Tuesday, December 6, 2011

Durban talks unlikely to result in climate change deal

 

Ban Ki-moon at the Durban talks where he says a 'binding climate change agreement may be beyond our reach – for now'. Photograph: Mike Hutchings/Reuters

A global legally binding deal on climate change is likely to be off the table, at least "for now", the United Nations secretary-general has said in his most downbeat assessment of the talks.

Assessing the nine days of negotiations at Durban so far, Ban Ki-moon told delegates: "It may be true, as many say: the ultimate goal of a comprehensive and binding climate change agreement may be beyond our reach – for now."

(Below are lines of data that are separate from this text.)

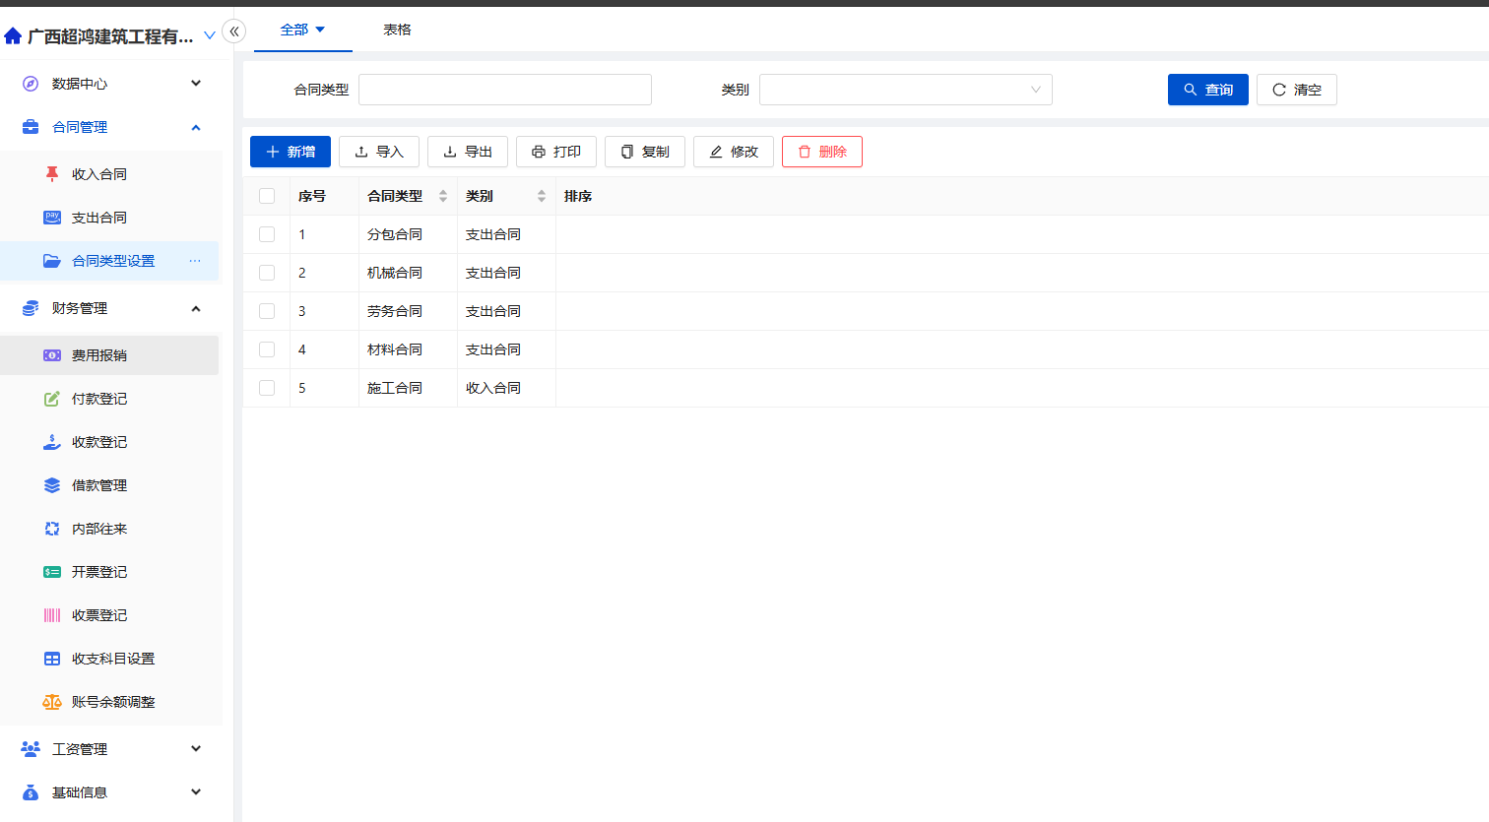The image size is (1489, 822).
Task: Select the checkbox for 施工合同 row
Action: (267, 388)
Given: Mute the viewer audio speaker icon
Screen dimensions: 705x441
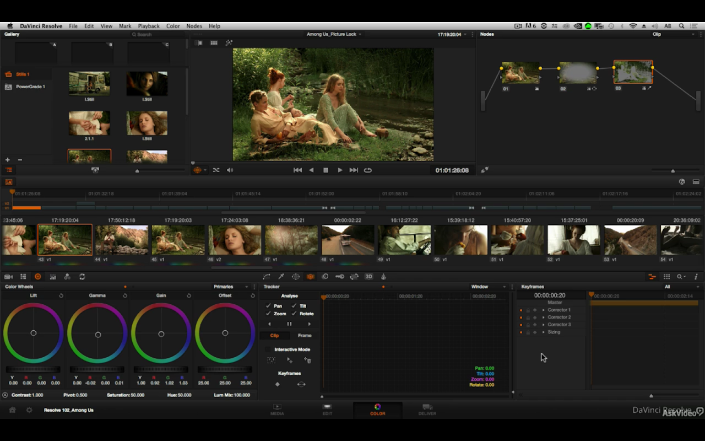Looking at the screenshot, I should coord(230,170).
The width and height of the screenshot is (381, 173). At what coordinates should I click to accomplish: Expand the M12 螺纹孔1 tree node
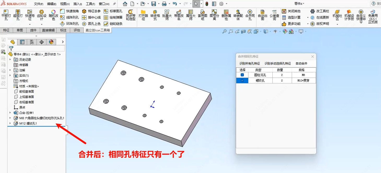[10, 123]
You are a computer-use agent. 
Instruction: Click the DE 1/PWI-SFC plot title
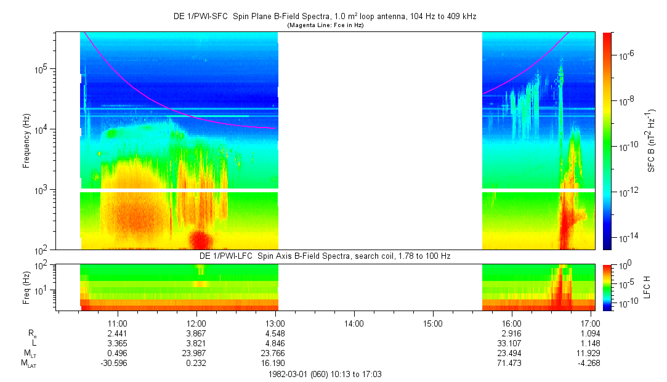click(x=325, y=17)
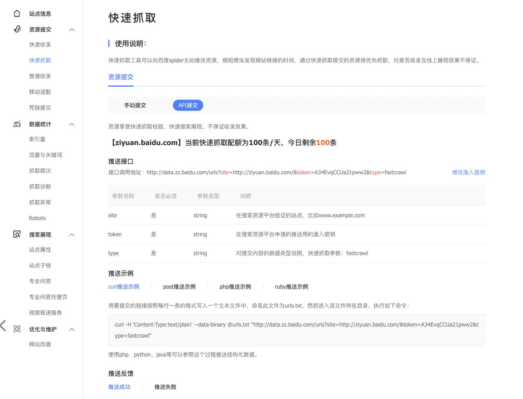Click the 搜索展现 magnifier icon
The image size is (523, 399).
17,235
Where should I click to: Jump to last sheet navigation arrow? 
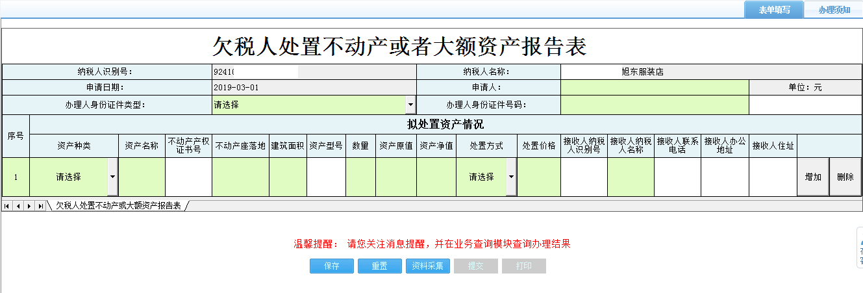(x=40, y=206)
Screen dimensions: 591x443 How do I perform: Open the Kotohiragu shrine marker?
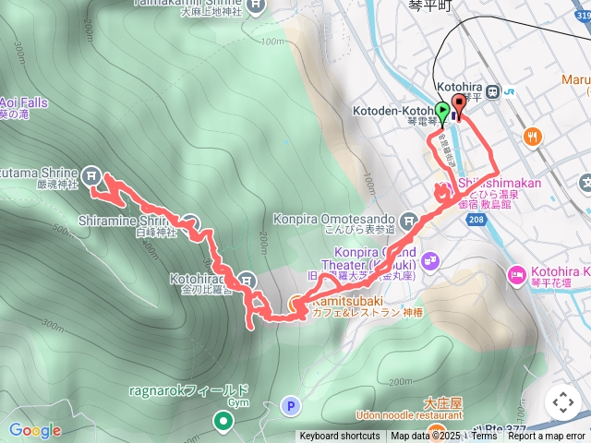point(247,281)
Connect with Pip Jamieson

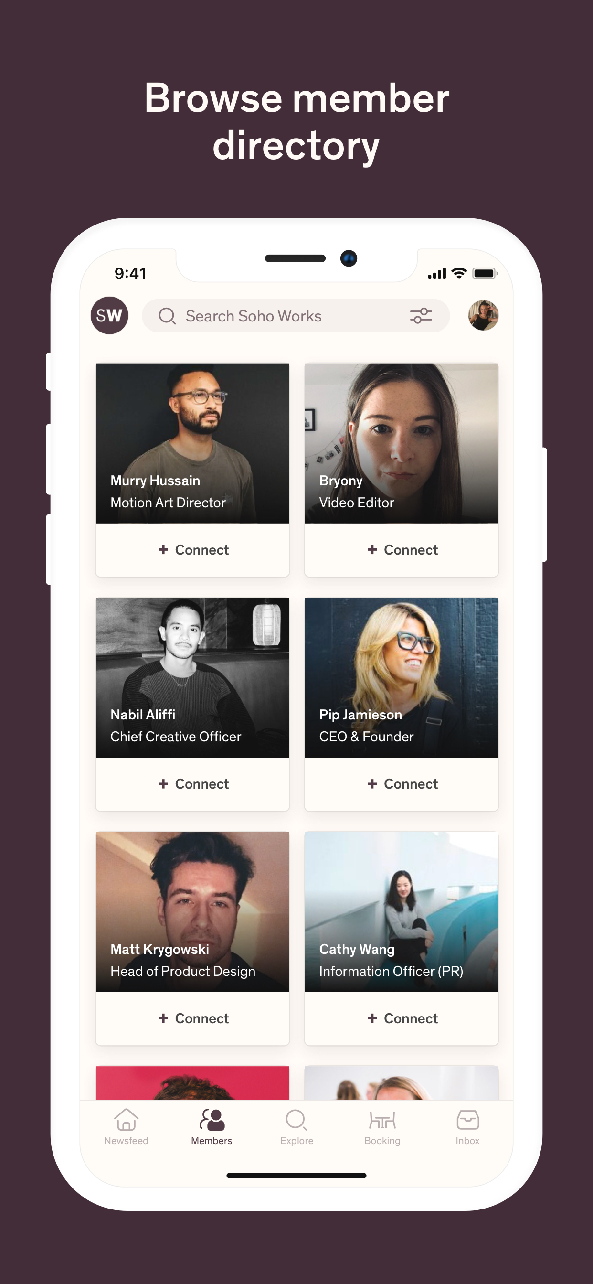(402, 784)
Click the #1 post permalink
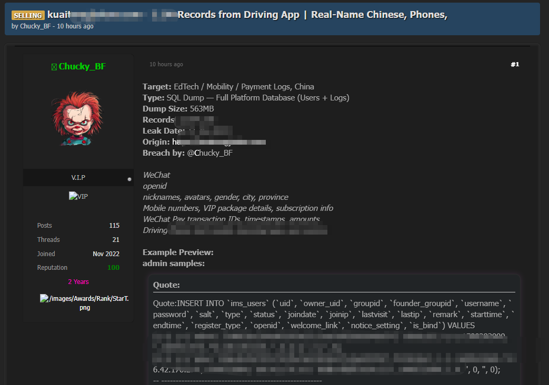 tap(515, 65)
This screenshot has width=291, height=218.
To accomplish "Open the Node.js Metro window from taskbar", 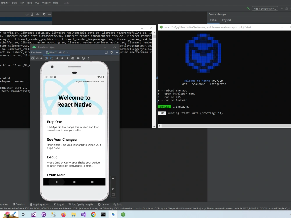I will [x=123, y=215].
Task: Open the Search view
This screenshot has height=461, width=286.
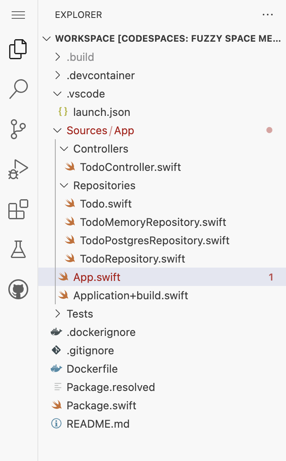Action: coord(18,89)
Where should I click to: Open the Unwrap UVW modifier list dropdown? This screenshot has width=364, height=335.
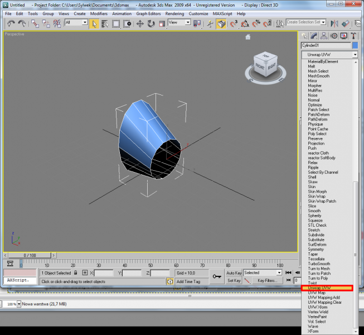pyautogui.click(x=355, y=55)
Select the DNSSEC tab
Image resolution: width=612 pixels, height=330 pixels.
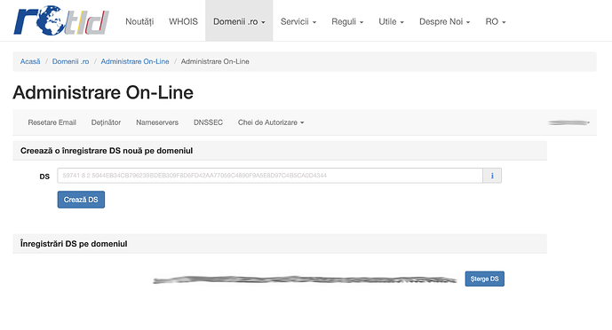[x=208, y=122]
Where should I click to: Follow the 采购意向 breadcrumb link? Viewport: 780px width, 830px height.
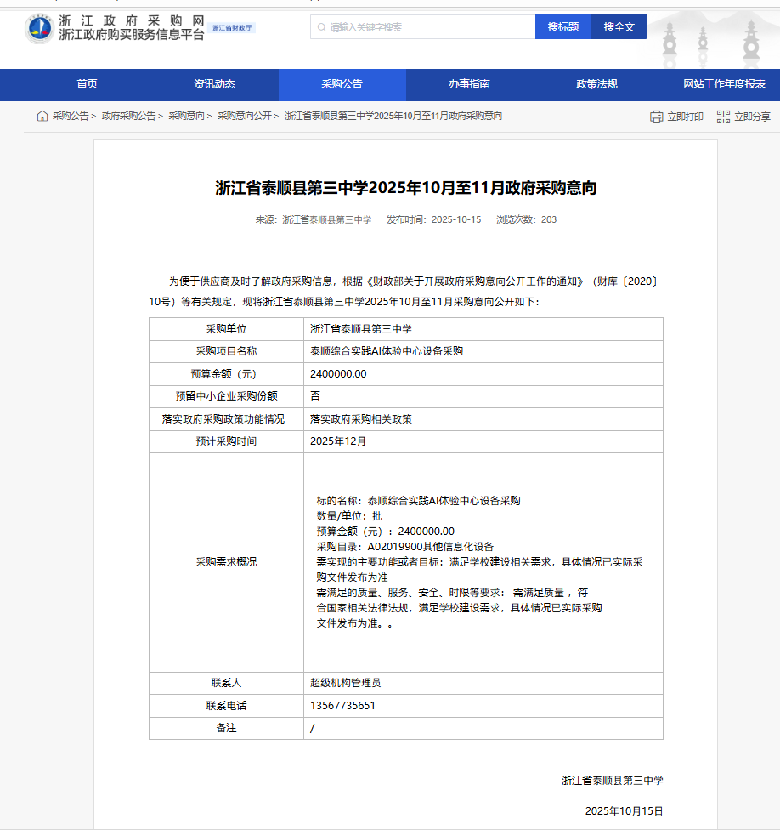click(186, 117)
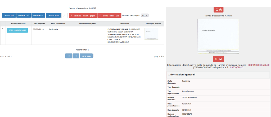271x117 pixels.
Task: Click the Genera csv button
Action: pos(38,15)
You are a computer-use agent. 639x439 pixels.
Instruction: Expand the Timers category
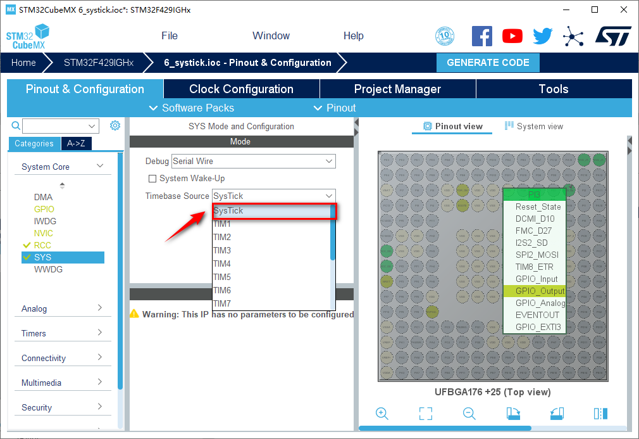(62, 333)
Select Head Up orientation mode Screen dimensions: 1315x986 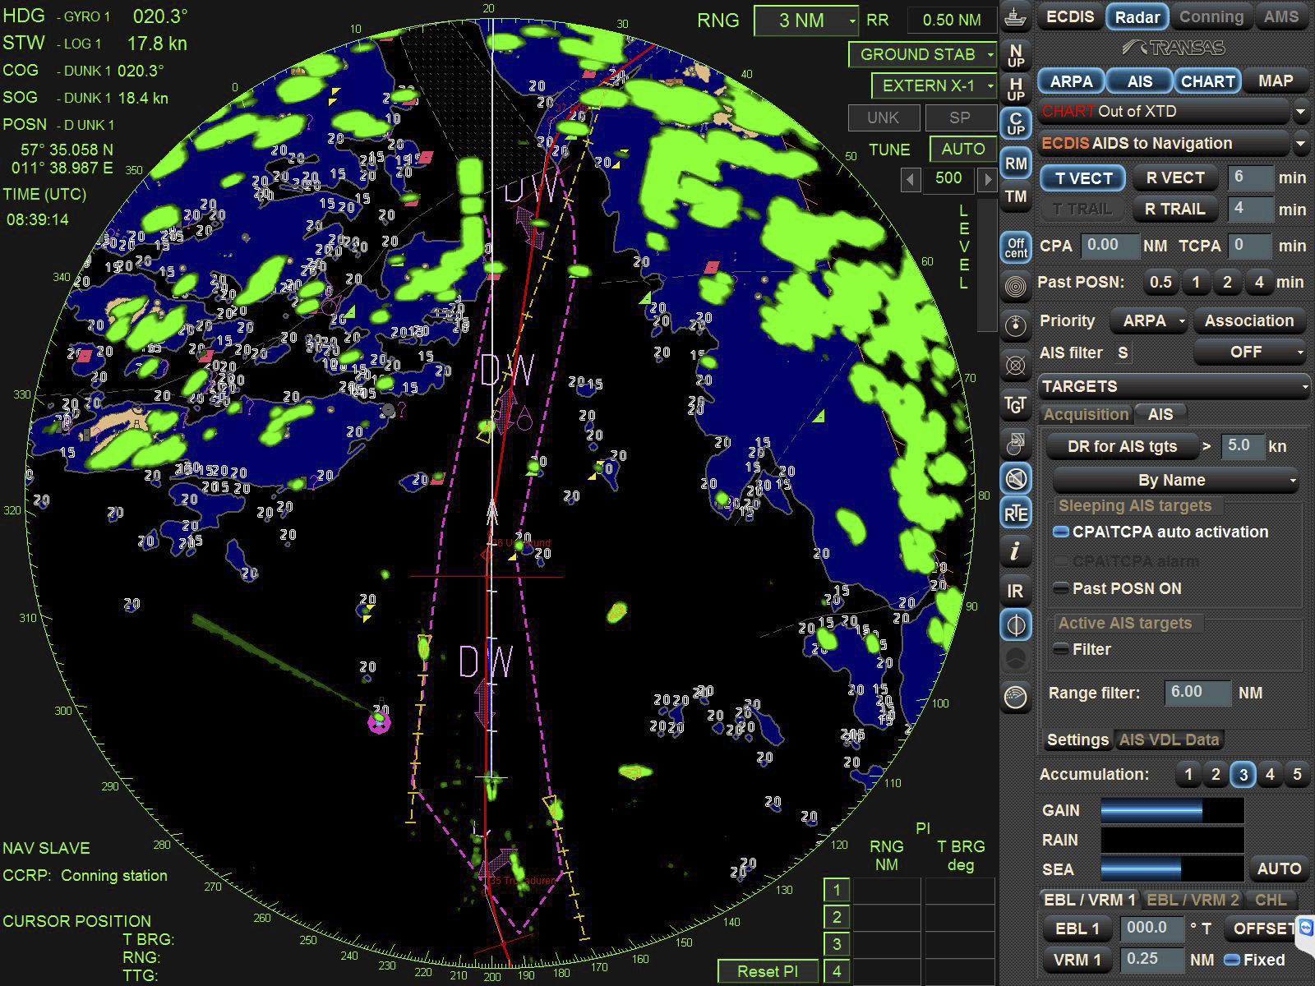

He said that the "grave economic troubles in many countries" had overshadowed the talks, now in their second week and with three days to go. But he also blamed "abiding political differences [and] conflicting priorities and strategies for responding to climate change". As a measure of the low expectations, Ban said he was looking for just "incremental advances".

The key issues at the talks are now clear: whether the "green climate fund" is permitted to go ahead; the future of the Kyoto treaty, which is in grave doubt; and whether there can be a new global legally binding treaty on the climate in future, or a weaker compromise. What is still unclear, with just three full negotiating days to go, is whether any of these can be resolved.

For the multibillion dollar green fund to start distributing money to developing countries at last, the US – which has been blocking its launch – says it needs to be satisfied of the "transparency" of its governance. Todd Stern, US special envoy for climate change, said: "There are about 20 parties who have serious issues with the fund."

But he added: "I have no reason to think this is hung up at this point. We have been a very strong supporter of the fund. I'm pretty optimistic about it."

If it proceeds, it is likely to be the only major issue to be resolved here.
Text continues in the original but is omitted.